Disc Golf rules are easy to learn. The rules of disc golf and how you play are similar to traditional golf, but with disc golf discs instead of balls and clubs.
Objective of the Game
Disc Golf is played like traditional golf, but with disc golf discs instead of balls and clubs. One throw (stroke) is counted each time the disc is thrown and when a penalty is incurred. The goal is to play each hole in the fewest strokes possible. The player with the lowest total strokes for the entire course wins. The hole is completed when the disc comes to rest in a disc golf basket.
Never throw when players or other park users are within range. Always give park users the right of way. Be aware of your surroundings and environment at all times.
Each hole begins with a tee throw. Tee throws must be completed within or behind the designated tee area.
The lie is the spot where the player’s previous throw has landed. Mark each lie with a mini marker disc or leave the thrown disc on the ground where it landed.

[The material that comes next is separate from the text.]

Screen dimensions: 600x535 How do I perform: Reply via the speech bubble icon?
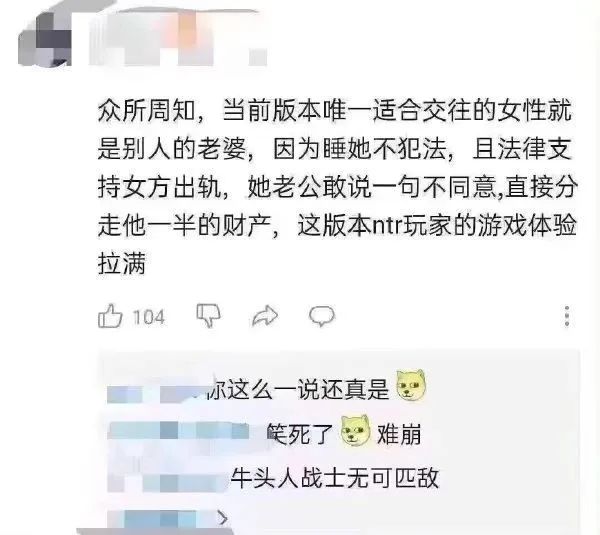point(322,316)
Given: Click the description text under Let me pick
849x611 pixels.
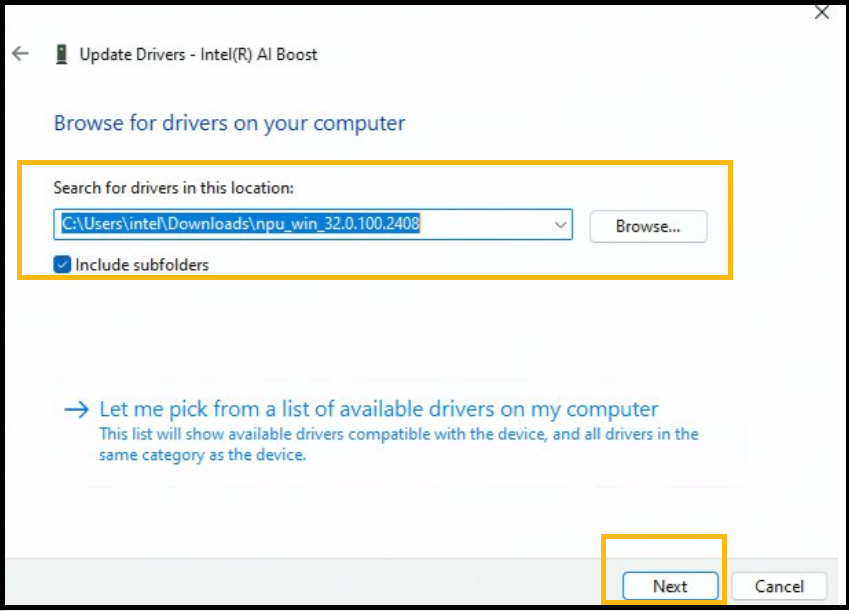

The player’s subsequent throw is made from directly behind the marked lie.
The player with the least amount of strokes on the previous hole is the first to tee off on the next hole. After all players have teed off, the player whose disc is farthest from the hole always throws first.
Fairway throws must be made from directly behind the lie. A run-up and normal follow-through, after release, is allowed, unless the lie is within 10 meters of the target. Any shot within 10 meters of the target requires that the player maintain balance and not move past the lie until the disc comes to rest.
A mandatory, or mando, is one or more designated trees or poles in the fairway that must be passed to the correct side as indicated by an arrow. If the disc passes to the wrong side of mandatory, either play from the previous lie or from a marked drop zone area if applicable and add a one throw penalty.
Completion Of Hole
A disc that comes to rest in the disc golf basket or suspended in the chains constitutes the successful completion of that hole.
Out Of Bounds
If any area of O.B. is visible between the disc and O.B. line, then the disc is considered O.B. A throw that lands out of bounds, must be played from a point up to 1 meter in bounds from where the disc crossed over the out of bounds line. Permanent water hazards, public roads, and most park boundaries are almost always out of bounds.